You may be interested at the JEDEC representative's response on this matter below. -- mattb 23:51, 21 May 2007 (UTC)

A quick side note: From a quick look back at this page, it seems you (all of you, I'm not referring just to Fnagaton simply because his comment happens to be above mine) haven't made much progress, apart from more clearly agreeing to a mediation, since I stopped editing here 2.5 weeks ago (and there seemed to be consensus for mediation back then too). I still see the same arguments repeated. Of course agreeing on mediation is very good. --SLi 01:08, 18 May 2007 (UTC)

Except that there's been a change proposal, the text has been voted on, consensus was demonstrated and WP:MOSNUM has been changed to reflect this, all in the last 2.5 weeks. I think that is definitely more than "haven't made much progress". Fnagaton 08:47, 18 May 2007 (UTC)


SLi, while you were gone the topic was discussed on two other pages.

Wikipedia:Village pump (policy) - What constitutes "consensus" on the Manual of Style?[6]
Wikipedia:Administrators' noticeboard/IncidentArchive242 - Radiant's Bureaucracy Watch[7]

Here are a few quotes from people outside the debate.

  • "Enforcing the manual of style" is not a justification for causing disruption.
  • The guideline you're trying to "enforce" must not have a very strong consensus behind it, or you wouldn't be running into so much opposition.
  • It seems to me that a small group of people want to change the fact that the world in general doesn't give a wet slap about the correct usage. Wikipedia is not the place to do that. End of story, I'd say. If the world outside is Wrong, then Wikipedia must be Wrong. And when the world gets it Right we can reflect that.
  • Wikipedia is currently (to a first approximation, but a good one) consistent within each article, inconsistent across articles, and stable that way. Thus, Wikipedia reflects a real-world lack of consistency, and remains faithful to WP:NPOV by refraining from taking a side on the issue.

-- SWTPC6800 17:53, 18 May 2007 (UTC)

Backup of Sarenne's user Contributions

Merging computer unit articles

Since there are a number of people here with strong opinions and background on the issue, can I get your opinions on a related proposal to merge all the computer unit articles (kilobyte, megabyte, kibibyte, mebibyte) into one (or two) combined articles? See Talk:Kibibyte#Merge, for instance.

A while ago we decided to keep them separate and use a navigation template to tie them together, but I don't think this is really the best solution. — Omegatron 17:48, 10 May 2007 (UTC)

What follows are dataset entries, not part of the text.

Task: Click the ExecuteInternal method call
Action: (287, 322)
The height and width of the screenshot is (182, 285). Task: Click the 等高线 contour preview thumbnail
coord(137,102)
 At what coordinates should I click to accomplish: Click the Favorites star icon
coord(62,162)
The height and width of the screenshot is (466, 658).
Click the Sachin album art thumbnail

My suggestion would be to hold off on changes until the process here is settled. Likely we will end up with many links to those articles and what they say should be coordinated with what we come up with.--agr 18:31, 10 May 2007 (UTC)
The links to those articles aren't an issue. The merged article would still have the definitions of each unit, with an anchor tag to each, and the redirects would have anchor tags. So you could still link KiB, hovering over the link would still display "kibibyte", and clicking on the link would still go directly to the definition of kibibyte (except it would now be located at Data units#kibibyte or some such). It would just be a section or line in a larger article instead of an article of its own. — Omegatron 20:42, 10 May 2007 (UTC)
Sounds cumbersome to me. I thought it wasn't good practice to leave redirect links in articles. And someone who just wants to know what an unfamiliar term means gets stuck in the middle of a long article. In any case, I'm just saying any decision should be put off until the entire picture is clear.--agr 20:47, 10 May 2007 (UTC)

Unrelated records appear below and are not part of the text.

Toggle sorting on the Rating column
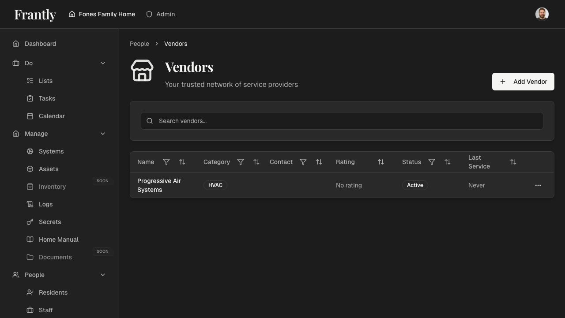 (380, 162)
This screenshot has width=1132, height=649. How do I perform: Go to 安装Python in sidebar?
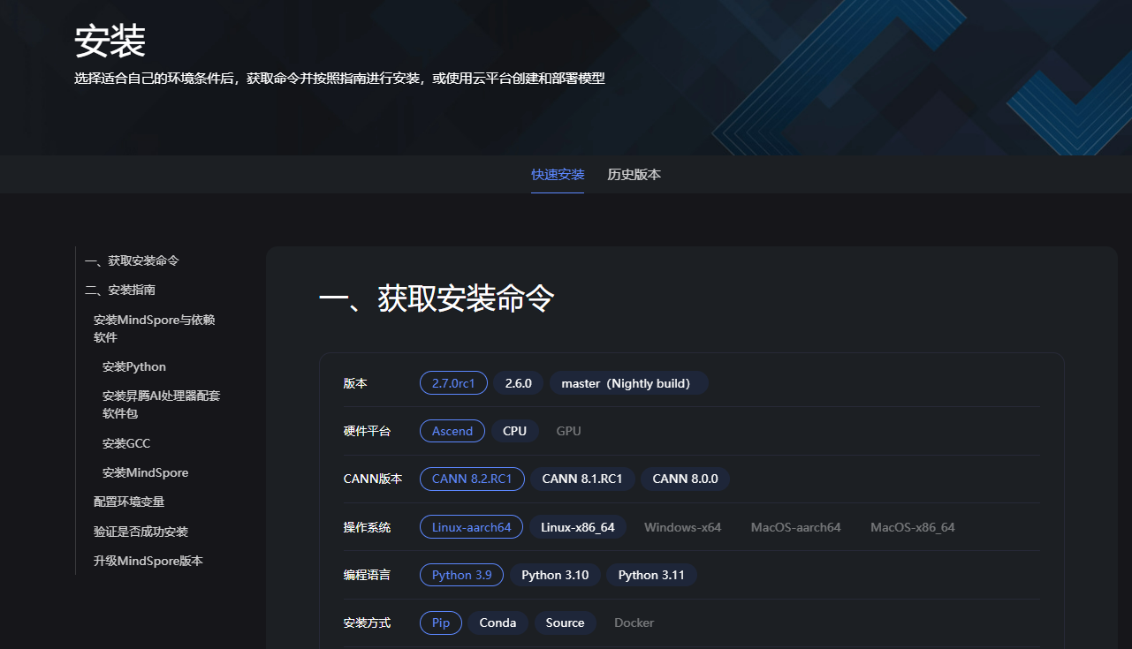coord(134,366)
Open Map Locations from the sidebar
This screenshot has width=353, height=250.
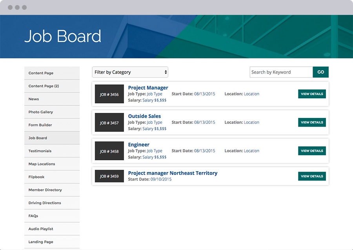pyautogui.click(x=42, y=164)
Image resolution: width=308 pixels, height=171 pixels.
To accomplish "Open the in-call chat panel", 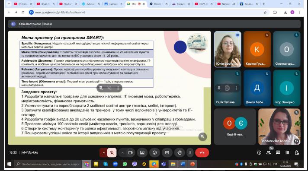I will pyautogui.click(x=278, y=152).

Going to run some experiments

I am going to create a couple of sandboxed versions of Commodore 128 in my userspace to test out various possibilities. I think that footnotes might be the best and least obtrusive way to go. *** Crotalus *** 22:19, 10 May 2007 (UTC)
Is this comment in the wrong section? — Omegatron 00:33, 11 May 2007 (UTC)
Yes, I should have opened a new section. Actually, after some thought, I've decided that Commodore SX-64 would be a better choice to test for 2 reasons: it's much shorter, and in addition to the standard usage, it also contains an ambiguous usage of "KB" (170 KB for the disk drive, which is actually a rough estimate on Commodore's part). *** Crotalus *** 00:48, 11 May 2007 (UTC)
Maybe floppy disk would be better? Some of the worst inconsistencies of terminology in that field. — Omegatron 01:32, 11 May 2007 (UTC)
You're right — that article is really a mess. But I think it's better to start with a simpler example before moving on to the most complex cases. *** Crotalus *** 01:46, 11 May 2007 (UTC)

Proposal

Take a look at this test article in my userspace. I believe this strikes a good balance, avoiding ambiguity while also using the same terms the original source material used. And, by using footnotes, it avoids clutter within the article text itself. Let me know what you think of it. *** Crotalus *** 03:18, 11 May 2007 (UTC)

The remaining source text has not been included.